PLASMA README

Univ. of Tennessee, Univ. of California Berkeley and Univ. of Colorado Denver

__________ ____       _____    _________   _____      _____
\______   \    |     /  _  \  /   _____/  /     \    /  _  \
 |     ___/    |    /  /_\  \ \_____  \  /  \ /  \  /  /_\  \
 |    |   |    |___/    |    \/        \/    Y    \/    |    \
 |____|   |_______ \____|__  /_______  /\____|__  /\____|__  /
                  \/       \/        \/         \/         \/

Parallel Linear Algebra Software for Multicore Architectures

http://icl.cs.utk.edu/plasma/

1. Purpose of PLASMA

The main purpose of PLASMA is to address the performance shortcomings of the LAPACK and ScaLAPACK libraries on multicore processors and multi-socket systems of multicore processors and their inability to efficiently utilize accelerators such as Graphics Processing Units (GPUs). PLASMA provides routines to solve dense general systems of linear equations, symmetric positive definite systems of linear equations and linear least squares problems, using LU, Cholesky, QR and LQ factorizations. Real arithmetic and complex arithmetic are supported in both single precision and double precision.
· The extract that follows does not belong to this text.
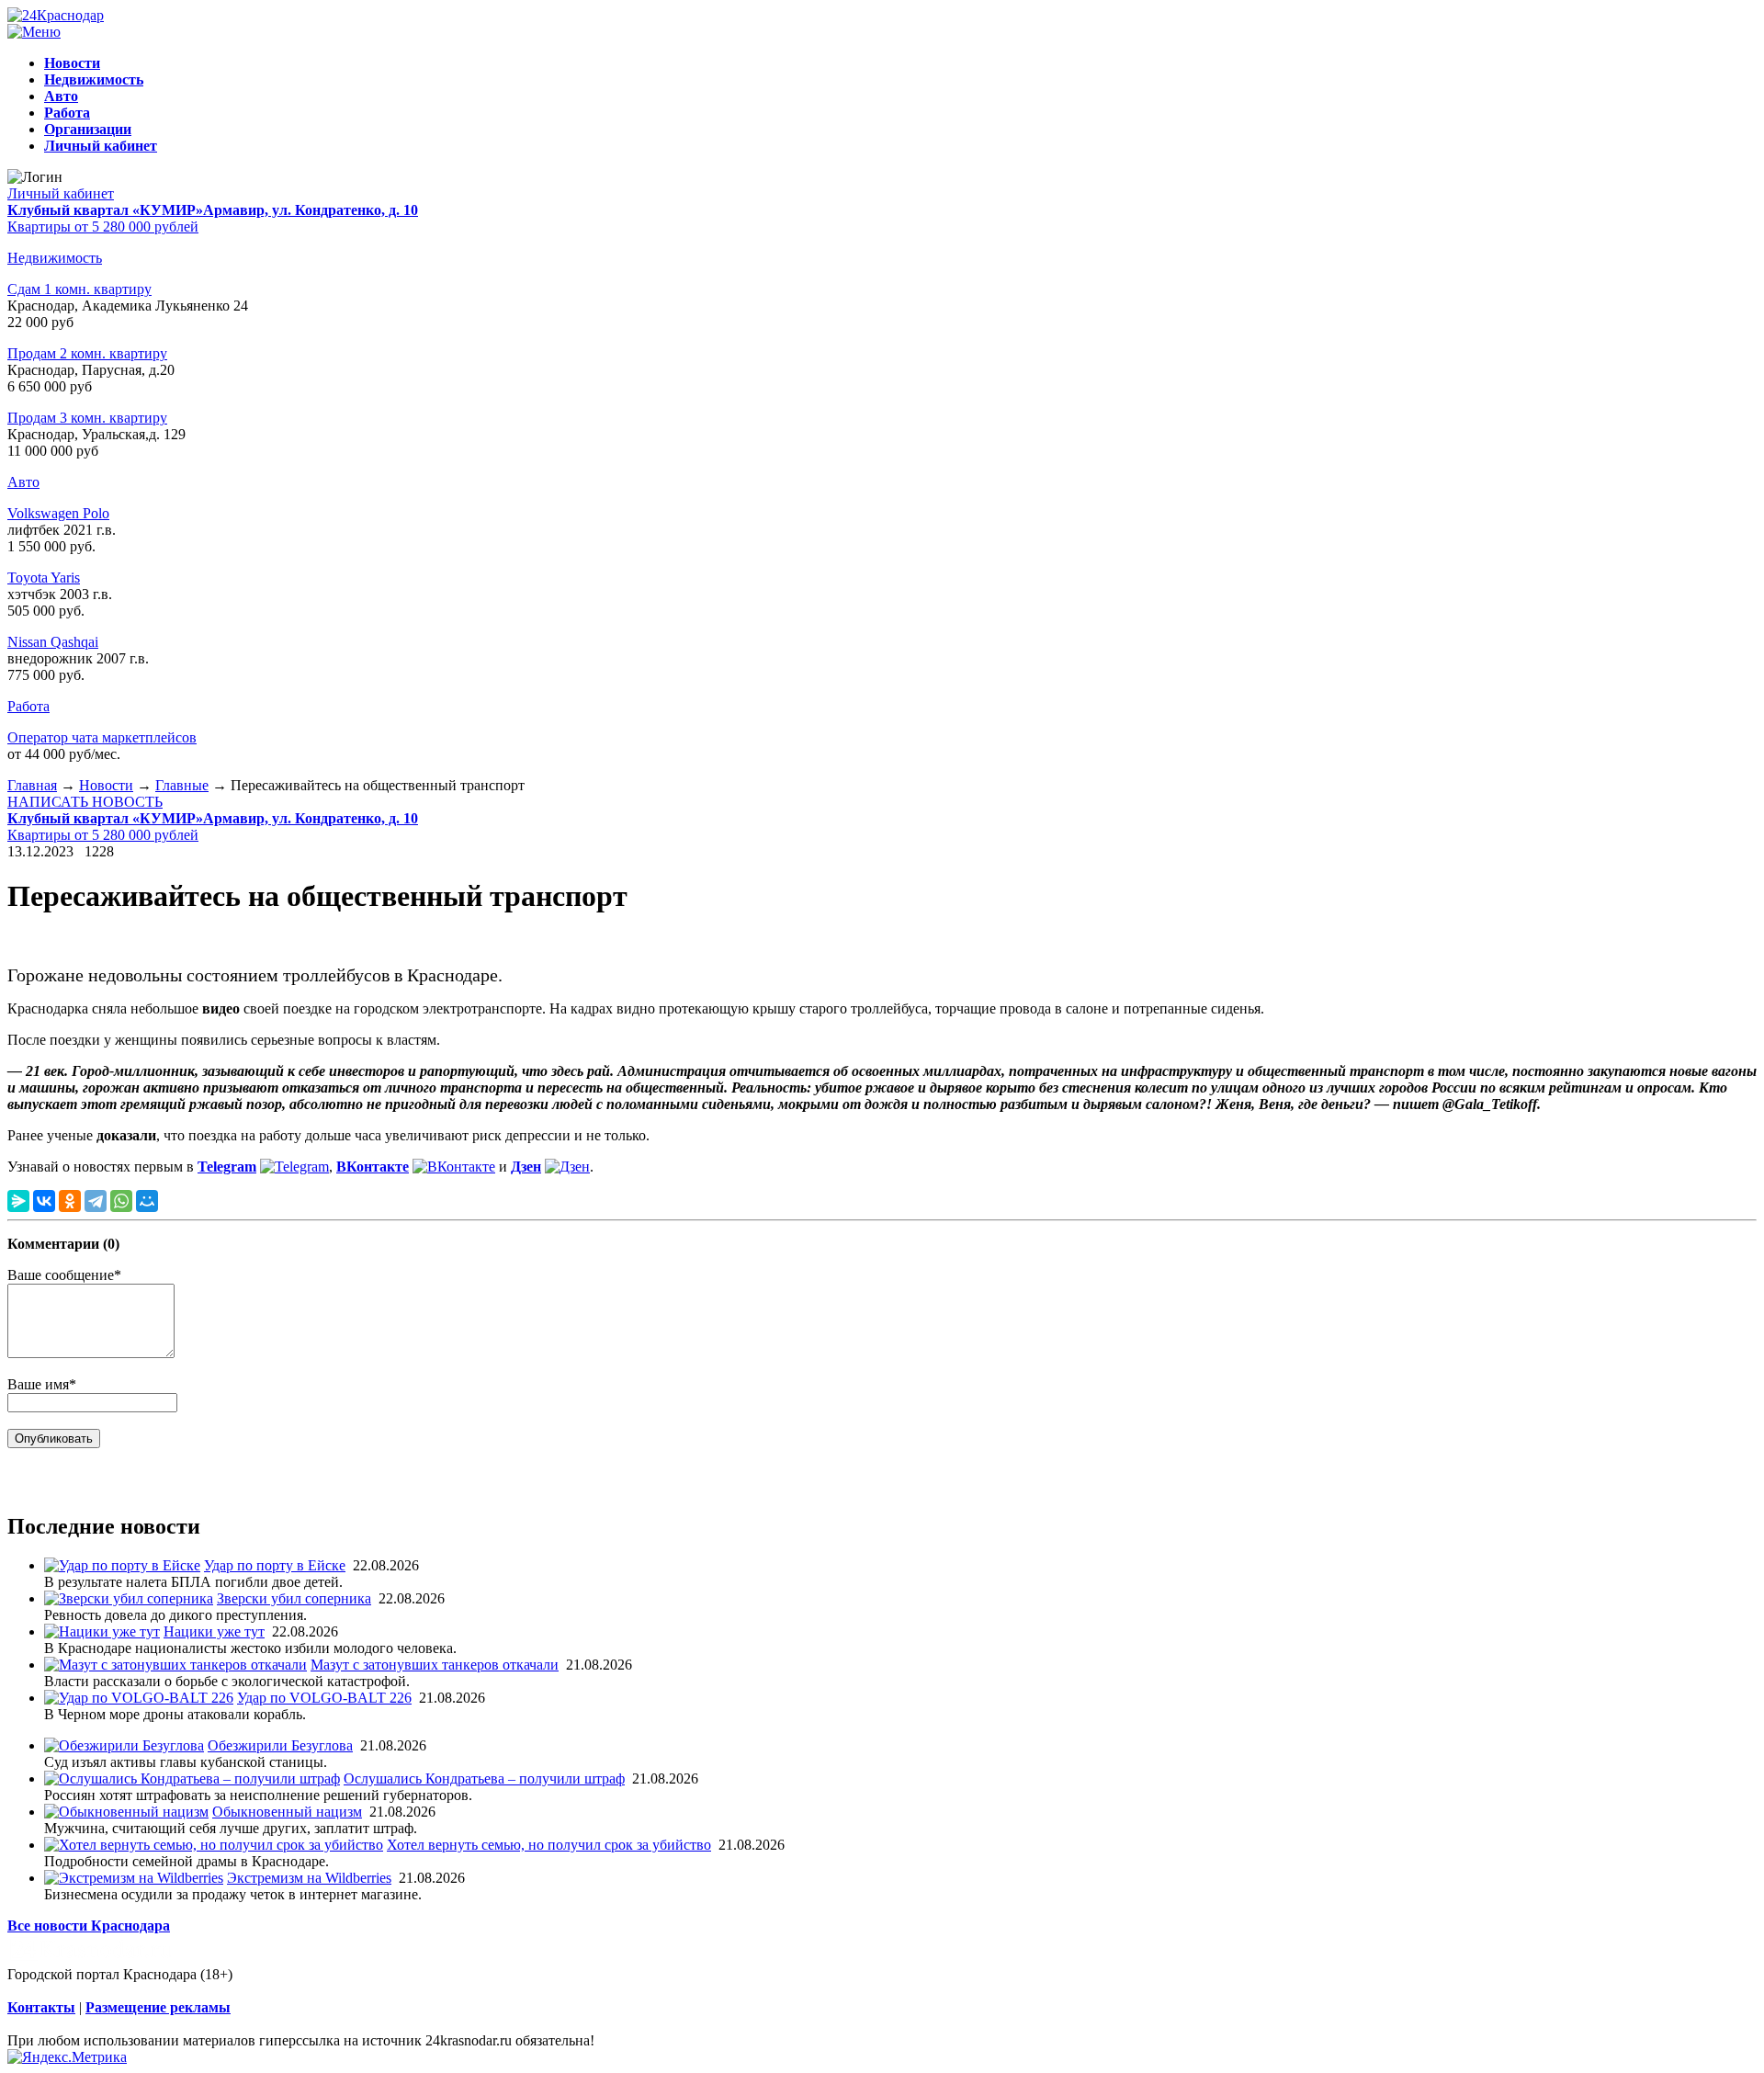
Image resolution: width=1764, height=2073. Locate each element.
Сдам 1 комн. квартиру (79, 289)
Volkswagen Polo (58, 513)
PLASMA has been designed to supercede LAPACK and ScaLAPACK, principally by restructuring the software to achieve much greater efficiency, where possible, on modern computers based on multicore processors. PLASMA also relies on new or improved algorithms. Currently, however, PLASMA does not serve as a complete replacement of LAPACK due to limited functionality. Specifically, PLASMA does not support band matrices and does not solve eigenvalue and singular value problems. Also, PLASMA does not replace ScaLAPACK as software for distributed memory computers, since it only supports shared-memory machines.
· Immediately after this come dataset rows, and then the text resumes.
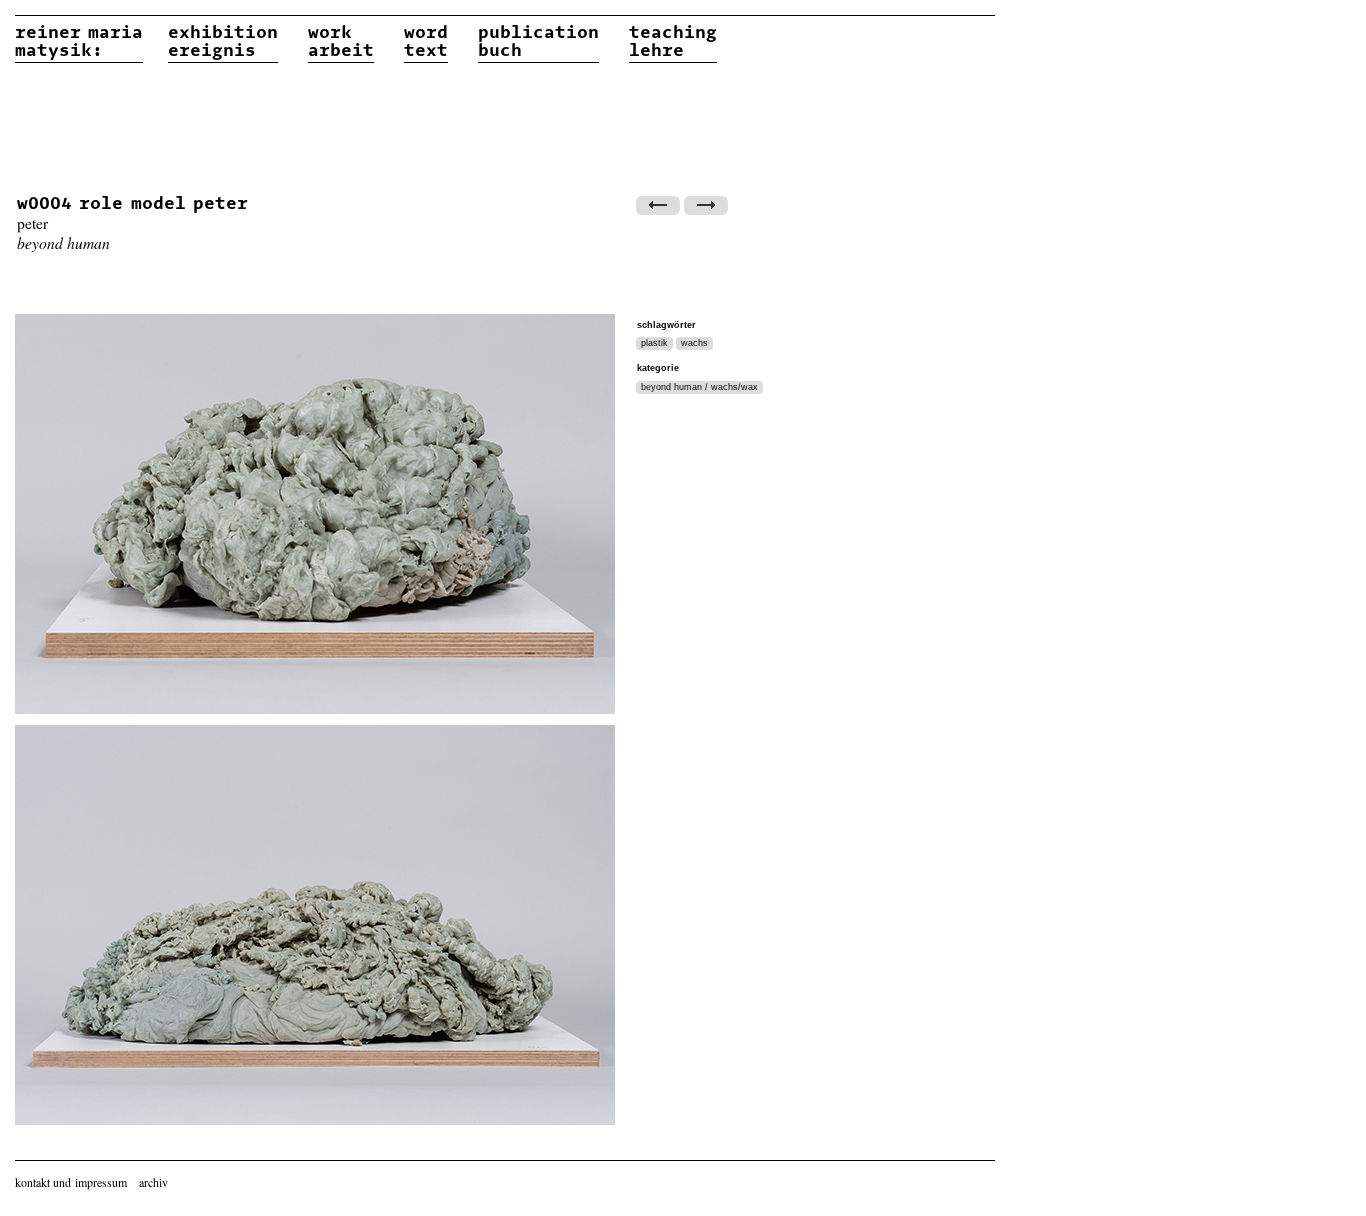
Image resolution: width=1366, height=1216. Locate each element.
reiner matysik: (79, 42)
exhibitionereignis (223, 42)
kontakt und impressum (71, 1182)
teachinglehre (673, 42)
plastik (654, 343)
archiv (153, 1182)
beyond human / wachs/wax (699, 387)
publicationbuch (538, 42)
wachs (694, 343)
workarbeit (341, 42)
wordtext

2. Where to Find More Information

The main repository for PLASMA documentation is the distribution ./docs directory. The directory contains important documents such as the Users' Guide and the Reference Manual. PLASMA documentation is also available online on the PLASMA website: http://icl.cs.utk.edu/plasma/. For installation instructions please refer to the Installation Guide. In addition, the PLASMA User Forum can be used to post general questions and comments as well as to report technical problems.
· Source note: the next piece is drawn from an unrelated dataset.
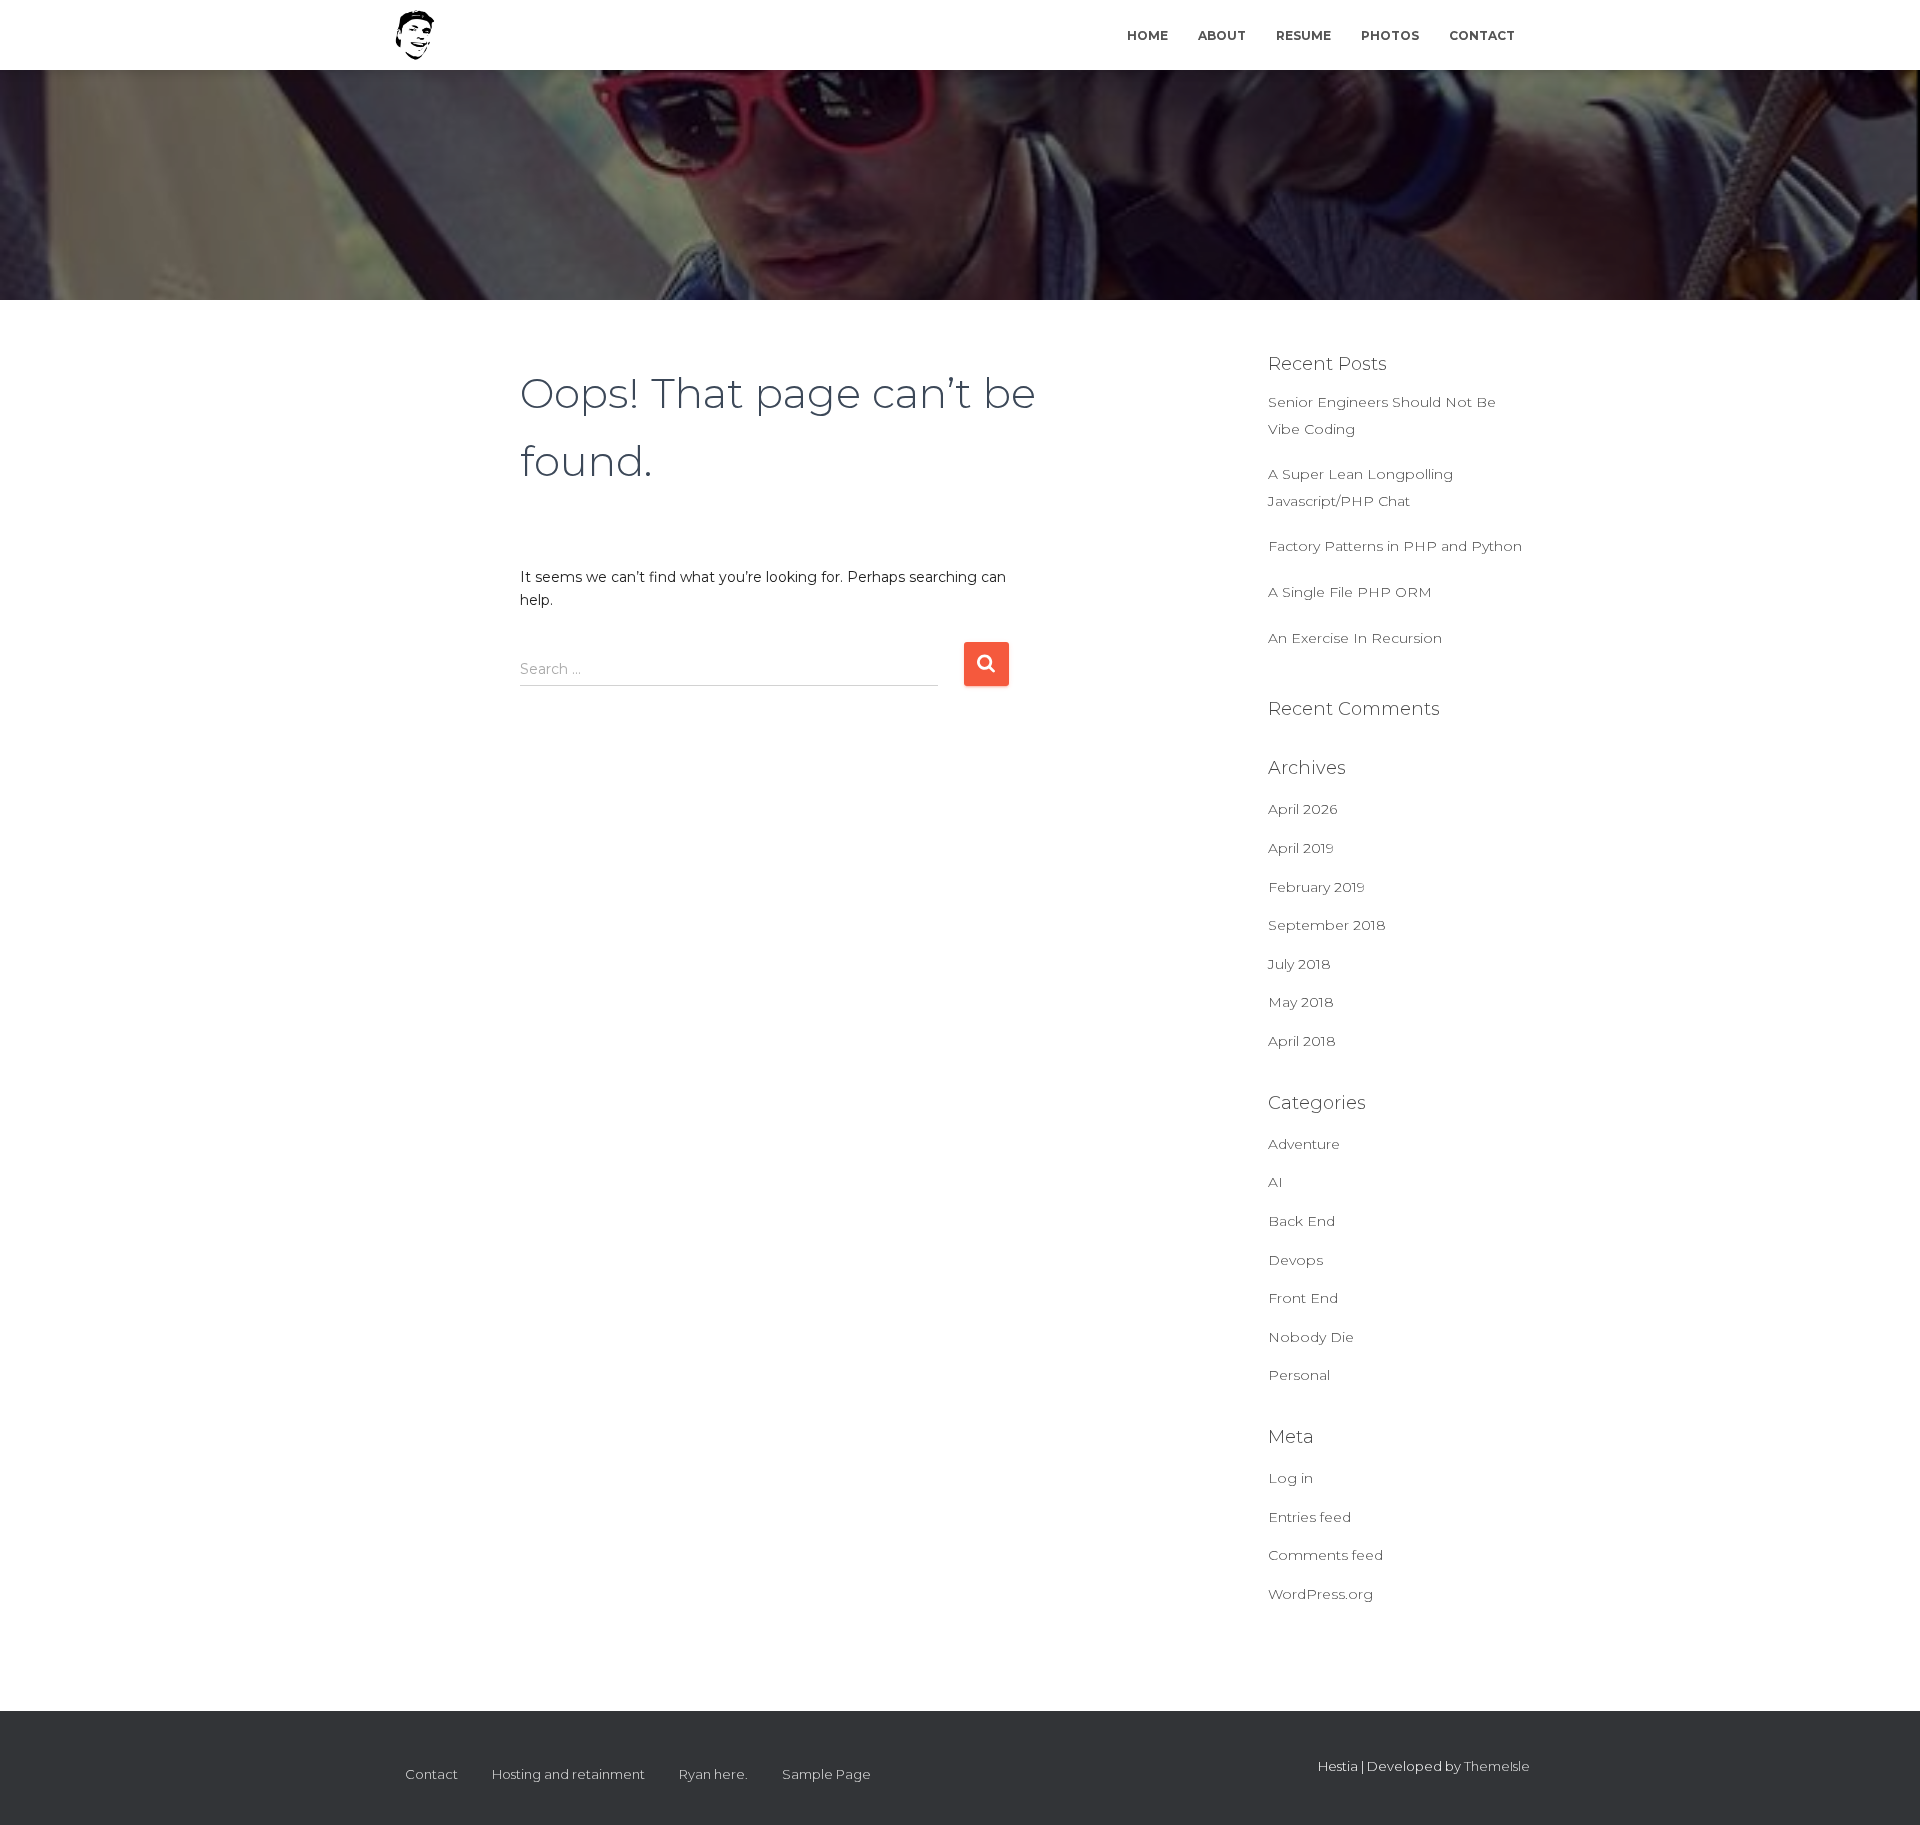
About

3. Important Information about BLAS and LAPACK

3.1. Optimized BLAS are Critical for Performance

It is absolutely critical for performance to use PLASMA in conjunction with an optimized implementation of the Basic Linear Algebra Subroutines (BLAS) library. Such implementations are usually provided by the processor manufacturer and are usually available free of charge for non-profit use, such as academic research. Examples include:

The VecLib from Apple,
The AMD Core Math Library (ACML),
The Math Kernel Library (MKL) from Intel,
The Engineering and Scientific Software Library (ESSL) from IBM.

Open-source alternatives also exist, such as:

As the last resort, the FORTRAN implementation of BLAS from Netlib can be used (often referred to as reference BLAS). However, since Netlib BLAS are completely unoptimized, PLASMA with Netlib BLAS will deliver correct numerical results, but no performance whatsoever.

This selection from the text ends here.